Lui, il est déjà emporté par l’impitoyable océan d’indifférence, d’incompétence et de mépris, en compagnie de femme, enfants et belle sœur. Dans un pays qui peine à assurer ses aptitudes républicaines. Une dame disait, il y a quelques jours, avec passion et conviction sur une radio locale (Tokpa fm) que le Titanic-Bénin a déjà heurté l’iceberg en référence au célèbre film de Léonardo DiCaprio. Peut-être a-t-elle été mue par les statistiques les plus affolantes sur les indices de développement ou sur le vécu quotidien de ses compatriotes face au cauchemar du mal-vivre. Mais le cas de notre confrère disparu il y a deux ans n’a rien à voir avec le taux de croissance à géométries variables ou les classements des organismes internationaux de plus en plus alarmistes pour le Bénin. Cette fois-ci, c’est l’effondrement de la plupart des fondements de la République dont rendre justice et protéger les citoyens, qui interpelle les consciences.
Deux années donc après l’effroyable drame, les questionnements sont demeurés en l’état. Toujours personne pour dire pourquoi la gendarmerie n’a pas scellé les lieux du drame où a été découvert le mini charnier. Rien sur comment se fait-il qu’il n’y ait pas eu la moindre enquête de police encore moins des tests chimiques sur des restes d’aliments retrouvés sur place. Pas davantage d’éléments sur la suite judiciaire donnée au dossier. Inimaginables, les arguments officieux faisant état d’un manque de réactifs appropriés à cet effet. En pleine République indépendante depuis plus d’un demi-siècle ! Pour le cabinet du procureur près le tribunal de Porto-Novo, ces « individus » n’ont jamais existé ni de leur vivant ni à leur mort. Cerise sur le gâteau lorsqu’on apprend que depuis deux ans les parents ne parviennent pas à mettre la main sur le fœtus extrait du ventre de la femme et officiellement gardé à la morgue du Chd-Ouémé. Les anthropophages seraient peut-être venus faire des emplettes. La région n’est-elle pas réputée pour être un fief du trafic de restes humains ? Pauvre de Christophe !
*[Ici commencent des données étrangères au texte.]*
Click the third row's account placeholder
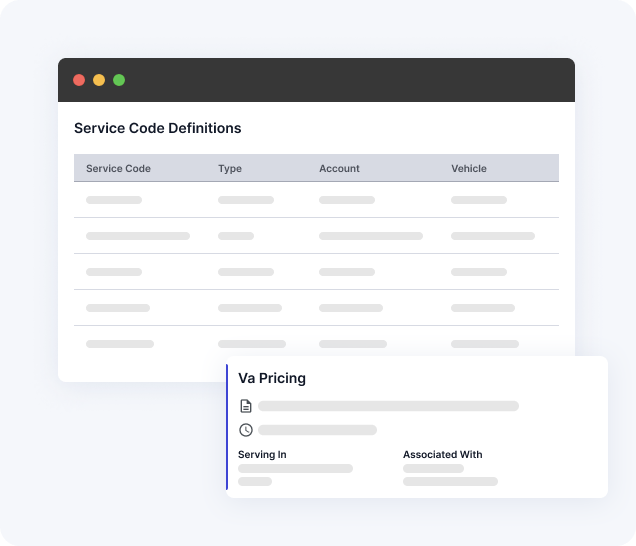Viewport: 636px width, 546px height. coord(347,272)
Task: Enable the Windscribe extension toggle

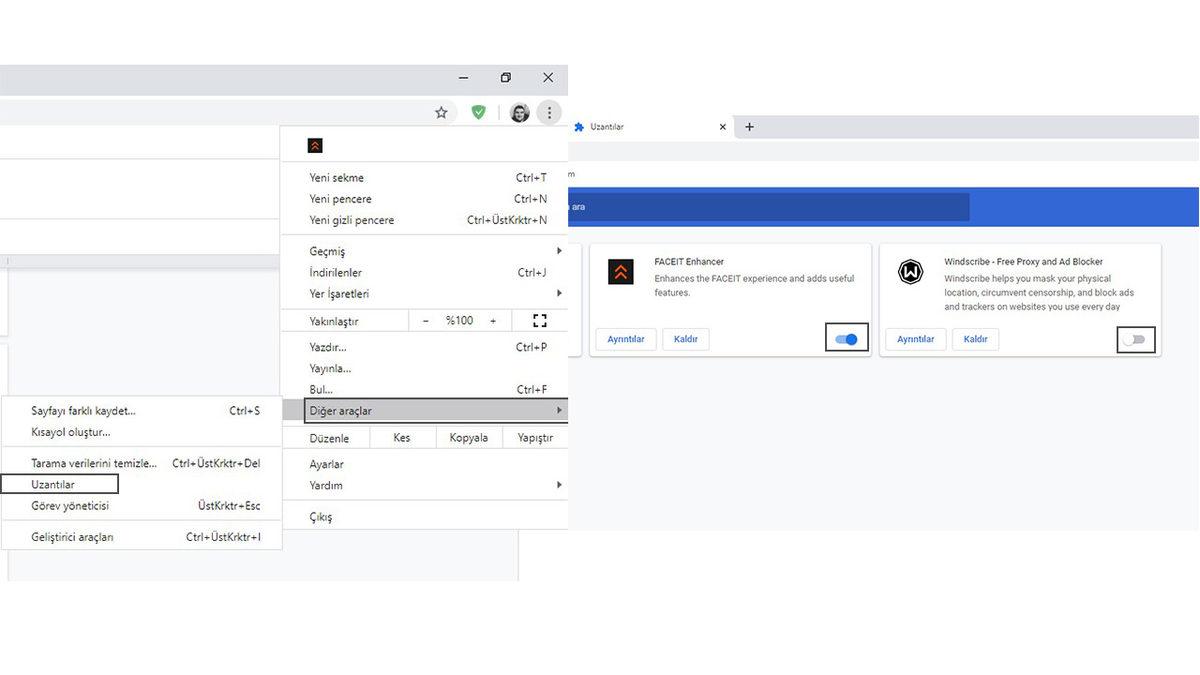Action: [1134, 340]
Libre aux courtisans de tout acabit de trouver des motifs d’espérer dans cette atmosphère de spleen généralisé. Mais Houngbo et ses compagnons ont cessé d’espérer. Il est même écrit qu’on ne ferait jamais leur deuil puisque la République se refuse de connaitre la vérité. Si le navire-Bénin tenait encore à un gouvernail, ses confrères « survivants » ne passeraient pas le restant de leur vie à s’interroger sur ce qu’il adviendrait d’eux-mêmes dans un mois, dans un an. Comment échapper, en effet, à la lancinante question : « à qui le tour » ? Une hantise de tous les instants puisque chacun sait que son sort aurait pu être pareil à celui des damnés de cette horrible nuit du 25 juin 2011. Chacun a en gardé désormais un aperçu. La mobilisation de toute l’Assemblée nationale, de plusieurs ministres, du médiateur de la République, de toute la presse nationale voire internationale n’y ont rien fait.
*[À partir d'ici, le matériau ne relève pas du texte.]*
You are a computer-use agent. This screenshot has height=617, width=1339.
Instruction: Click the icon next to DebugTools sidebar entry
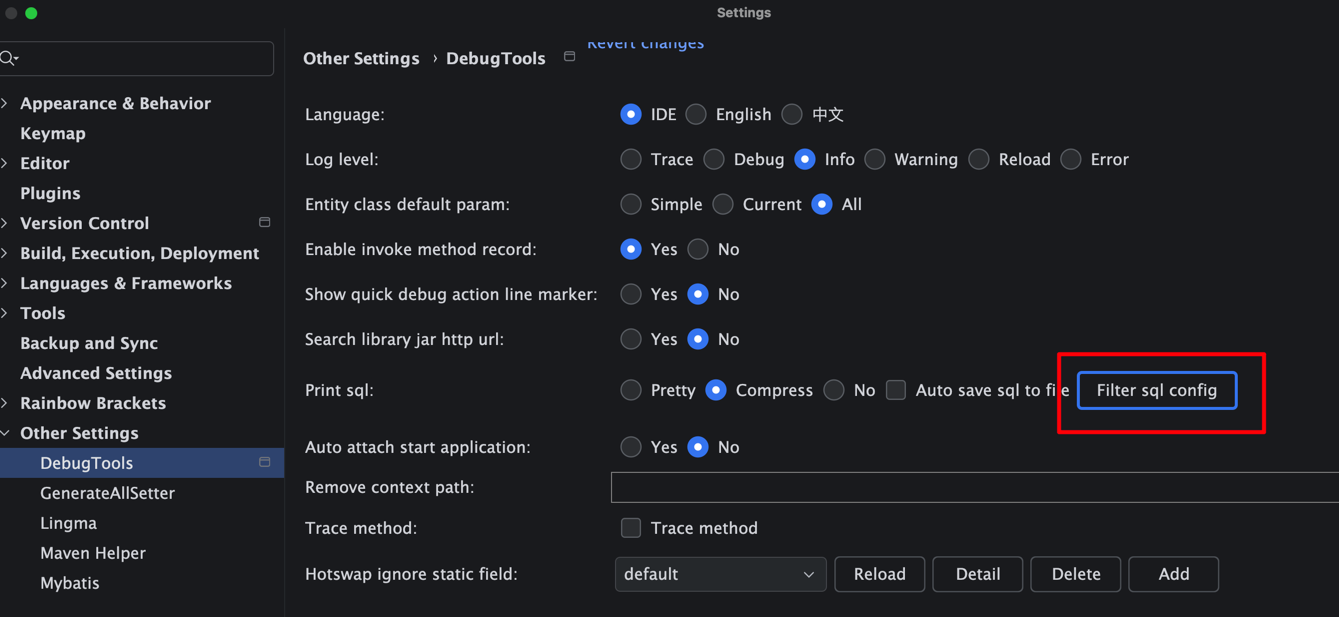[x=265, y=462]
Je vois de petits malins railler le journalisme d’investigation face à l’impasse de l’enquête judiciaire. Ceux-là feignent d’oublier que ces genres de concept n’ont de sens que dans une République normale où l’investigateur dispose d’interlocuteurs crédibles à la gendarmerie, à la police, au parquet, au gouvernement, au parlement et dans la population. Quels résultats d’investigation dans un pays où personne n’est responsable lorsqu’un fœtus sous main de justice disparait ? Lorsque l’Etat ne se sent aucune responsabilité vis-à-vis de l’opinion publique même après un choc aussi terrible ? On demande d’ailleurs à quoi serviraient des résultats d’investigation pour une République qui ne veut rien savoir.
On aurait tellement voulu que les tiens et toi reposiez en paix…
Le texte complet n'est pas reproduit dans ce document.